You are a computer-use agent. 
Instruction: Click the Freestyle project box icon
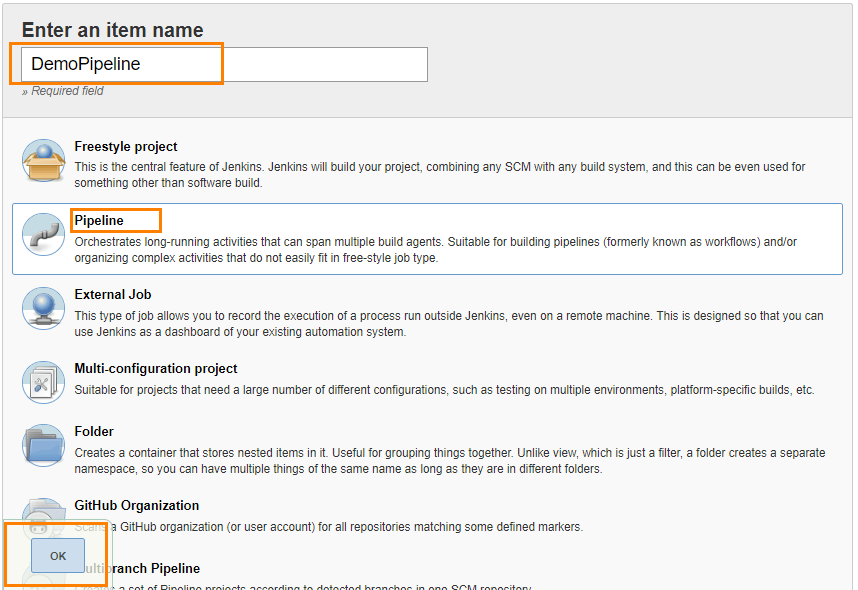pyautogui.click(x=43, y=161)
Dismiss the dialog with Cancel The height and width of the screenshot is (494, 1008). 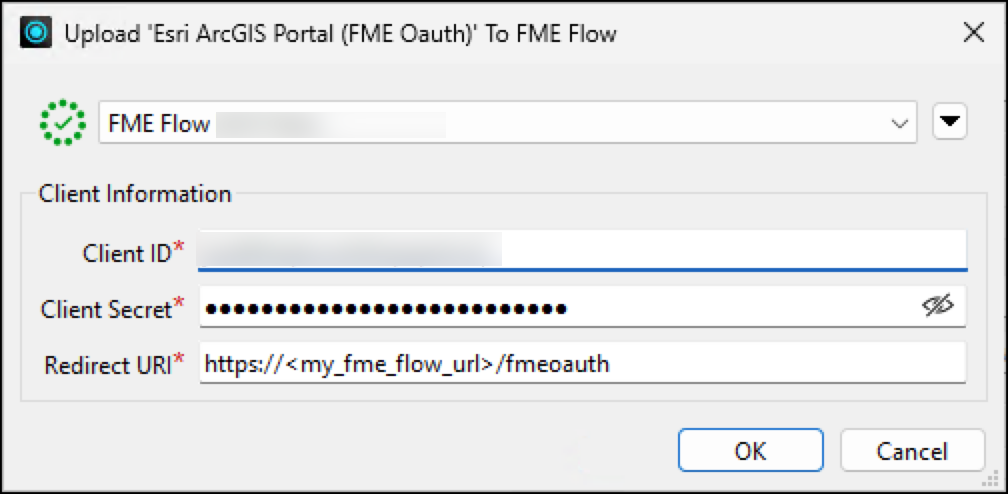912,450
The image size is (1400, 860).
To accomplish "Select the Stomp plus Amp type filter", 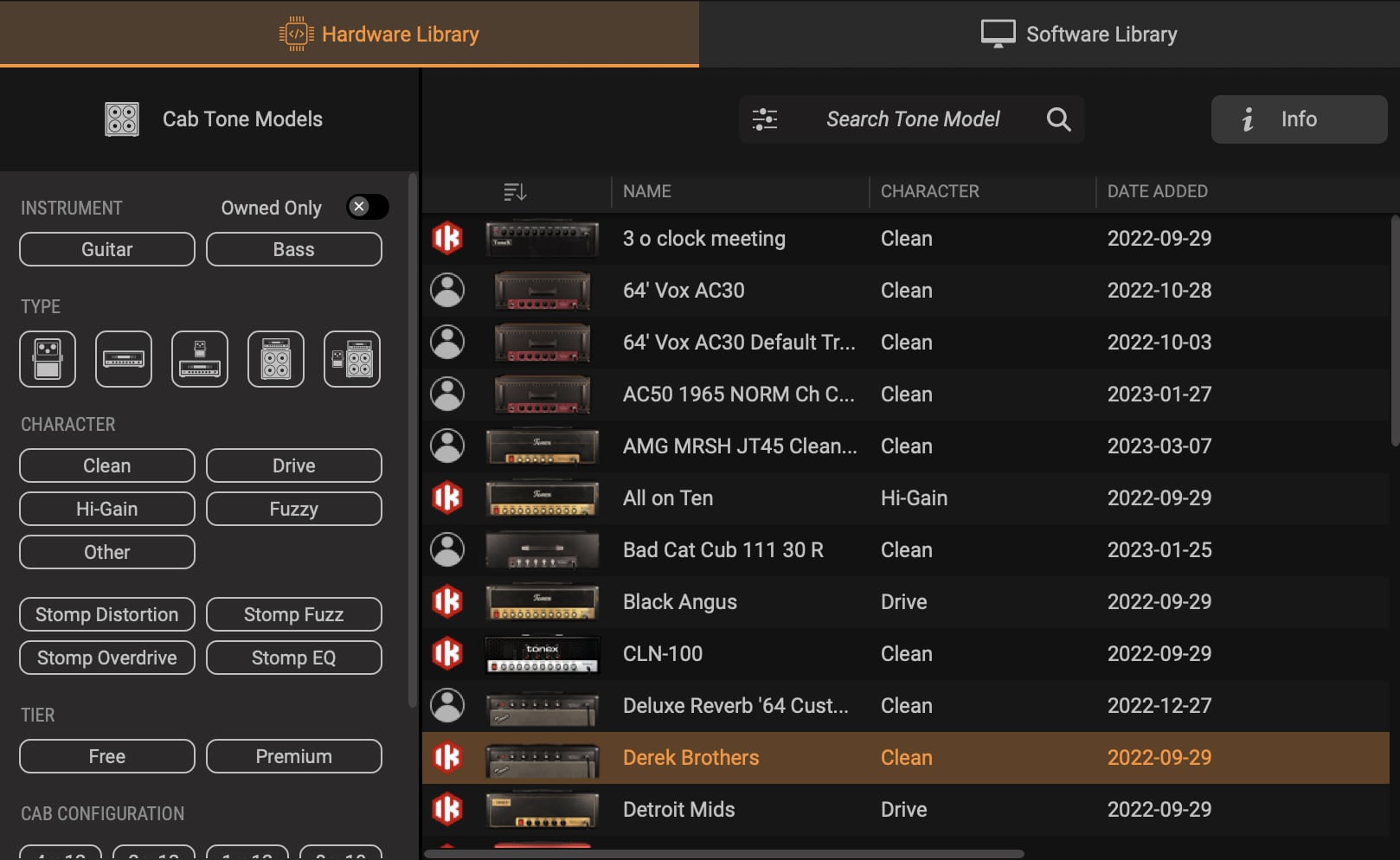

■ ■ ■

#### [THE TASK]
Copy the entries from the line with "The image size is (1400, 860)." through the end, changing "image size" to "screenshot size" and leaving everything else the same. Don't include the pictures.

#### [SOLUTION TO THE EXERCISE]
The screenshot size is (1400, 860).
To accomplish "Select the Stomp plus Amp type filter", 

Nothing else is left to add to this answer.